Plus d’un an et demi après cette décision, nous voici sollicités par Arabesques pour dresser un bilan des conséquences de cette décision, ce que nous allons tâcher de faire de la manière la plus objective possible.
Une avancée globale vers l’Open Data
Tout d’abord, nous pouvons remarquer que depuis janvier 2012, d’autres établissements ou programmes collaboratifs ont adopté eux aussi la licence ouverte pour la diffusion de leurs données et documents numérisés ; citons : la bibliothèque numérique du Limousin, pour les documents numérisés issus du domaine public3 ; la bibliothèque-médiathèque municipale de Nancy pour les documents diffusés via sa bibliothèque numérique consacrée à la Renaissance4 ; l’Abes elle-même, pour les données du Sudoc5 ; la Bibliothèque nationale de France quant à elle avait amorcé le mouvement depuis 2011 avec le portail data.bnf.fr et ses compléments6. Certains ont choisi d’autres types de licences ouvertes, en particulier la Public Domain Mark7, comme par exemple la bibliothèque de Rennes Métropole pour sa bibliothèque numérique « Les Tablettes rennaises »8. Ce ne sont que quelques exemples parmi les plus connus.
Ces initiatives sont des témoignages de l’avancée du mouvement de l’Open Data en France depuis 2011, approprié désormais assez largement par les institutions et administrations publiques, y compris pour les données culturelles. La publication de la feuille de route du ministère de la Culture en avril dernier est à cet égard significative. La BNU s’inscrit donc dans un contexte d’ouverture progressive des données, mais aussi de sensibilisation accrue de la sphère publique (des citoyens) aux problématiques liées à l’accès et à l’usage du patrimoine public. À cet égard, nous pouvons dire que l’ouverture de nos données en relation avec l’Open Data et le web sémantique était justifiée, même si aujourd’hui, par manque du temps qui serait nécessaire à une telle réalisation, la BNU ne peut encore se prévaloir d’une intégration de ses données au portail data.gouv.fr ou même, à l’instar de la BNF, de l’ouverture d’un portail data.bnu.fr.
Incidences économiques
Qu’en est-il des résultats attendus des autres objectifs cités ci-dessus ? Engagée dans de nombreux et lourds chantiers, la BNU n’a pas encore lancé d’analyse spécifique des retombées économiques indirectes des services qu’elle fournit, ni en général ni en particulier par rapport à la libre réutilisation de ses documents numérisés. Toutefois, nous avons reçu de nombreux témoignages très positifs de chercheurs, ainsi que de maisons d’éditions ou d’organes de presse, se félicitant de ne plus devoir payer pour l’utilisation de clichés de la BNU.

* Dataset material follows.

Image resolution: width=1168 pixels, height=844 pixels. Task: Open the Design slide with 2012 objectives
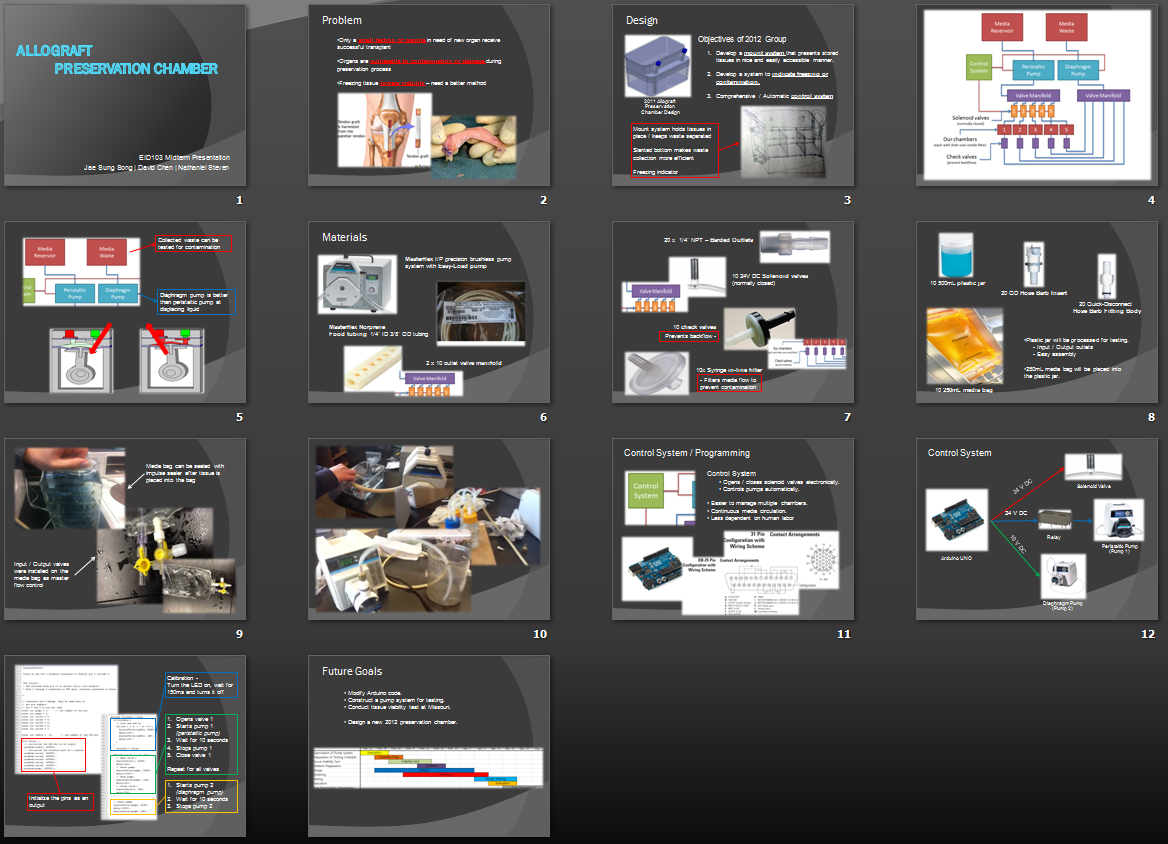click(733, 95)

Du point de vue comptable, l’effet attendu, à savoir a minima un maintien du chiffre d’affaires global de l’activité de numérisation à la demande en 2012 par rapport à 2011, n’a certes pas été totalement atteint la première année, comme le montre le tableau de la page précédente, mais plusieurs éléments sont à prendre en compte.
Tout d’abord, les tarifs de reproduction ont été revus à leur tour en juin 2012, en légère baisse, en perspective de l’adhésion de la BNU au réseau Ebooks On Demand (EoD)9. Ensuite, malgré cette baisse, le chiffre d’affaires hors redevance d’usage a augmenté de 16 % de 2011 à 2012, de 68 % par rapport à 2010, et la tendance sur les premiers mois de 2013 est encore à la hausse. Cette progression est due non pas tant au nombre de commandes traitées, de l’ordre de + 27 % de 2011 à 2012, qu’au nombre de vues réalisées, passées de 2 606 à 15 409, soit une moyenne de vues par commande passée de 24 à 113. L’activité de notre service de reproduction s’est donc fortement accrue au cours des 18 derniers mois, et il est escompté qu’avec le lancement du service EoD et l’ouverture publique de Numistral10, la bibliothèque numérique de la BNU, à la rentrée 2013, cette activité doive encore s’accroître. Pour y faire face, le recrutement d’un opérateur de numérisation supplémentaire, rémunéré sur le chiffre d’affaires réalisé, est envisagé.
Contexte local
Cependant, le développement d’une stratégie documentaire coordonnée sur le site alsacien, s’incarnant dans un schéma directeur de la documentation inscrit dans le contrat quinquennal de site 2013‑2017, représentera un moment essentiel pour pérenniser le choix fait par la BNU quant à l’ouverture de ses données et documents numérisés. En effet, le conseil d’administration de l’université de Strasbourg s’est, en décembre 2012, prononcé en faveur d’une tarification des usages commerciaux des documents numérisés par son SCD.
Pour faire avancer le projet de bibliothèque numérique de site inscrit au schéma directeur, la question de la licence d’usage des collections se posera nécessairement de nouveau aux deux établissements. Un retour en arrière serait cependant, du point de vue de la BNU, et au regard des premiers mois d’application de la licence ouverte, difficilement envisageable.
Au final, le bilan de l’expérience nous apparaît pour l’heure positif et pourrait légitimement être pris en compte dans le cadre de l’évaluation du modèle économique des redevances de réutilisation des données publiques culturelles actuellement conduite par le ministère de la Culture et de la Communication11. Les prochains chantiers à mener permettront de confirmer ou infirmer ce sentiment. L’audience de Numistral, la fréquentation du service EoD, le développement de la bibliothèque numérique de site, l’adoption du format RDA et l’intégration de nos données à data.gouv.fr seront à cet égard des éléments révélateurs.